The third meeting of the FACB (January 31, 2005) dealt almost entirely with the two questions the provost had posed in the November FACB meeting. On the first of these there was plenty of give-and-take on the “keeping the home folks happy” versus “bringing in the new blood” issue. In the end, the committee reached consensus that the faculty expansion initiative was sufficiently important that using a portion of the faculty raise pool to keep it afloat would be in the best interest of the University, but that asking the faculty to forego a raise entirely in order to fund faculty expansion would have a demoralizing effect. The committee’s suggestions in response to the provost’s second question were less satisfactory. Although a number of ideas for reallocation of resources were put forth, most were either impractical or involved hidden costs. This issue is plainly one with which the FACB will have to wrestle for years to come.

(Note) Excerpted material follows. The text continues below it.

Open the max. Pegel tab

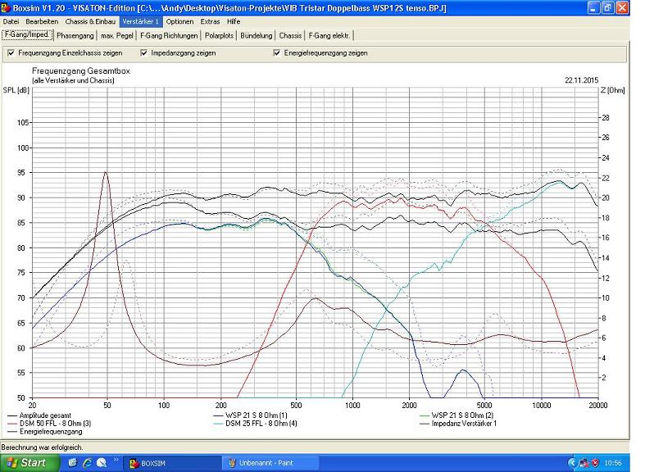click(x=117, y=36)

At the meeting the committee also endorsed two proposals that it was asked to consider by the University Budget Council: the first was a proposal to adjust the University’s ORP contributions for newer faculty in order to bring them in line with the level of contributions received by faculty who were already at UT when a change in state policy temporarily caused a discrepancy in the contribution rates to arise; the second was a proposal to increase the level of the “standard” raises that faculty receive in conjunction with significant promotions (assistant professor to associate professor, associate professor to professor, lecture to senior lecturer).

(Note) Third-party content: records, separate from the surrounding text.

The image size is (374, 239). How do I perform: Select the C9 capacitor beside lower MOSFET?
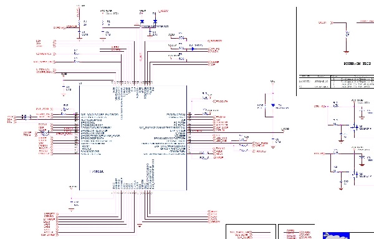[362, 158]
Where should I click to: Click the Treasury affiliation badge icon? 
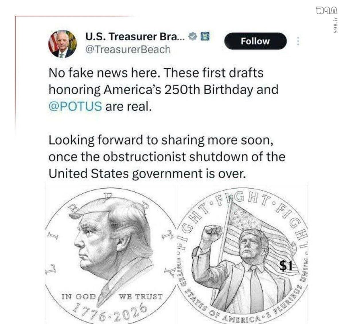coord(205,36)
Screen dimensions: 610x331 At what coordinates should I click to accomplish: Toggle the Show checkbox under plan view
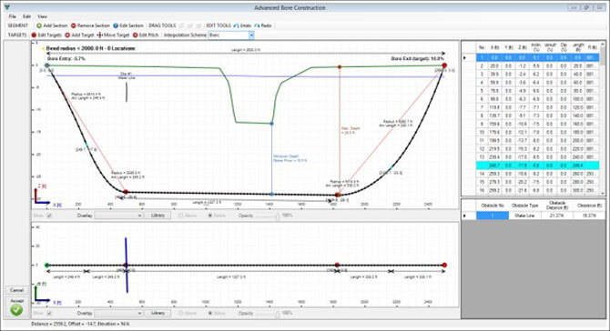(49, 313)
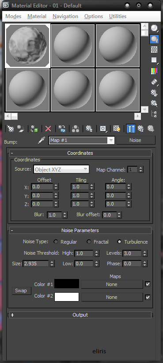Click the red X Reset Map icon

tap(48, 129)
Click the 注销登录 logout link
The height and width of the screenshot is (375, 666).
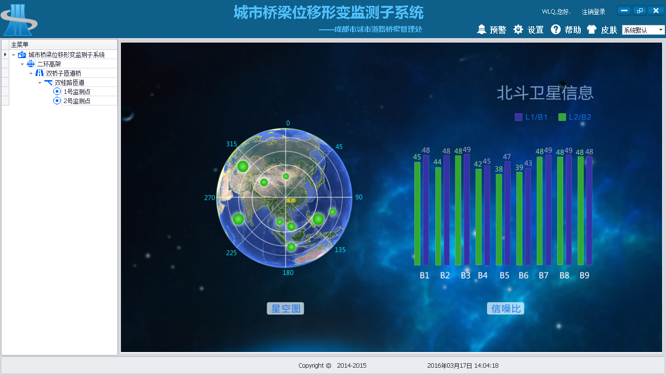tap(593, 12)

At its fourth meeting (April 4, 2005) the FACB was given a detailed report on the results of the “We’re Texas” capital campaign by Vice President and CFO Kevin Hegarty and Rick Eason, the new vice president for development. Eason gave hints about possible future directions for development efforts, but he did not get into specifics. Committee members made a number of suggestions for Eason to consider, among them the following two: (a) that greater emphasis be placed on raising money for graduate fellowships and (b) that faculty be invited to play a more active role in the development enterprise, especially after a potential donor has been identified and the University is attempting to convince him or her of a gift’s concrete impact at the department or program level. Eason seemed quite amenable to both suggestions, although he stressed the difficulty of selling donors on the value (in particular, the PR value for the donor) of graduate fellowships.

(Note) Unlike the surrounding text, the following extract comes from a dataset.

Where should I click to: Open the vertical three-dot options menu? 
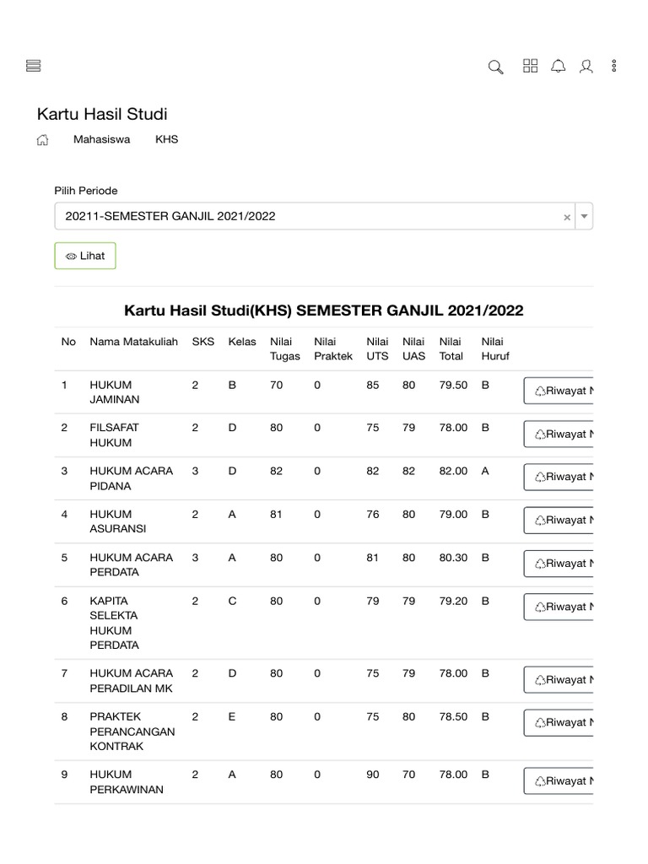(614, 66)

The final meeting of the FACB took place on May 16, 2005. The main objective of this meeting was to update the committee on the happenings at the Legislature, which was at the time of the meeting approaching conference committee deliberation of a number of bills that relate directly to higher education budgets. A couple of other matters were discussed at some length. The first pertained to a strategy for maintaining a salary balance among a department’s “elite” faculty (i.e., those most vulnerable to outside offers from prestigious institutions) by allowing salary adjustments to be made for such individuals at the time when a new faculty member of the same stature is hired at a higher salary. The provost would oversee a pool of funds that could aid a department in forestalling attacks on its star faculty by preemptive salary adjustments in the circumstances indicated (rationale: it makes little sense to hire National Academy member X if Nobel Laureate Y and MacArthur Fellow Z are lost in the process). The committee was sympathetic to this proposal, at the same time expressing hope that a mechanism could be found to address the broader issue of salary compression. The committee also discussed the merits of doing some raises for 2005-06 on a deferred basis (say, doing staff raises in the fall, faculty raises in the spring) if the outcome of the legislative session leaves the University with a greater than anticipated budgetary shortfall. Steve Monti explained how the deferred-raise strategy would help to relieve certain budgetary pressures. Again, the committee was supportive of doing this if circumstances dictate.